El discurso de odio, la segregación y los encuentros frontales entre pares también se pueden detener si nos sumamos para derrocar autócratas y narcisistas en el poder
Mish Miranda/Columnista
Kamala Harris, conmocionó a todas y a todos por su próxima llegada a la casa blanca, el grandioso triunfo de la fórmula demócrata Biden – Harris, demostró que el populismo si se puede caer.
El discurso de odio, la segregación y los encuentros frontales entre pares también se pueden detener si nos sumamos para derrocar autócratas y narcisistas en el poder.
Sin embargo una de las más importantes aportaciones que este próximo gobierno vecino, nos brindará será la oportunidad de ver el trabajo de una mujer que en una época donde aparentemente la paridad se volvió una realidad, los retos siguen dando de qué hablar.
Su padre, estudiante de economía, hoy profesor emérito de Harvard, llegó de Jamaica. Su madre, Shyamala Gopalan, fue una bióloga estudiante de doctorado, de India, ambos inmigrantes.
Harris en su discurso agradeció a las mujeres que lucharon por los derechos que muchas hoy gozamos y agradeció a las jóvenes acudieran a las urnas, y a las niñas pidió «soñar con ambición y liderar con convicción».

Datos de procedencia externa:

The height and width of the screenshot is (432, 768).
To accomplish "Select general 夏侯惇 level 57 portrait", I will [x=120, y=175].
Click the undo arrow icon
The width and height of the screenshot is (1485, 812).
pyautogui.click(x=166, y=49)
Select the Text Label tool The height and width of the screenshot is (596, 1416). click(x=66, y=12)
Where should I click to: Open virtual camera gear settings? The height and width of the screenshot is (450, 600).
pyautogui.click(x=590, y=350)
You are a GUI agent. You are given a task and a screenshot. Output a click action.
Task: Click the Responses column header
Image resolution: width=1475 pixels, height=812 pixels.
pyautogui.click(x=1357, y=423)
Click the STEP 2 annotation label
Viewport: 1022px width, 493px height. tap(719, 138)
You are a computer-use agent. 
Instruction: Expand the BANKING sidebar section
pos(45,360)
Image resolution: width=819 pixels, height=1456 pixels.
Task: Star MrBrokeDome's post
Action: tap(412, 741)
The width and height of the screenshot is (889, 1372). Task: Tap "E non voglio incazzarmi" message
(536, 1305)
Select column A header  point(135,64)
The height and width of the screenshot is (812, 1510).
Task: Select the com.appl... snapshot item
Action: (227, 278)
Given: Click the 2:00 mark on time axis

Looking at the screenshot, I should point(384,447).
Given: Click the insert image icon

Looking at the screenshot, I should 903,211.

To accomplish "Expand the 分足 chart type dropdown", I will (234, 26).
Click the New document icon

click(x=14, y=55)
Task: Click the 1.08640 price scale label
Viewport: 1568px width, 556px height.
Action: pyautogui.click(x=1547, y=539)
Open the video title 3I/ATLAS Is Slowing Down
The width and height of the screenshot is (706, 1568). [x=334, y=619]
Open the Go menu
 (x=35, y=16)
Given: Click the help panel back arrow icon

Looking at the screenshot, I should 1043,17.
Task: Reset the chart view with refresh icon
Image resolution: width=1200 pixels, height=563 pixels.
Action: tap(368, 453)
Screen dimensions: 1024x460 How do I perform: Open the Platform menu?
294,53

Es conmovedor ver reflejada la serie de derrotas y vivencias que han vivido otras mujeres en el pasado y que con ello el día de hoy otras podrán cambiar para el futuro de las nuevas generaciones.
“La democracia no es un estado, es un acto, solo es fuerte por la voluntad que existe de luchar por ella», comentó la ex senadora quién finalmente se vuelve un determinante precedente más para fomentar la participación política de más mujeres, de más voces, de pluralidad y visión de futuro.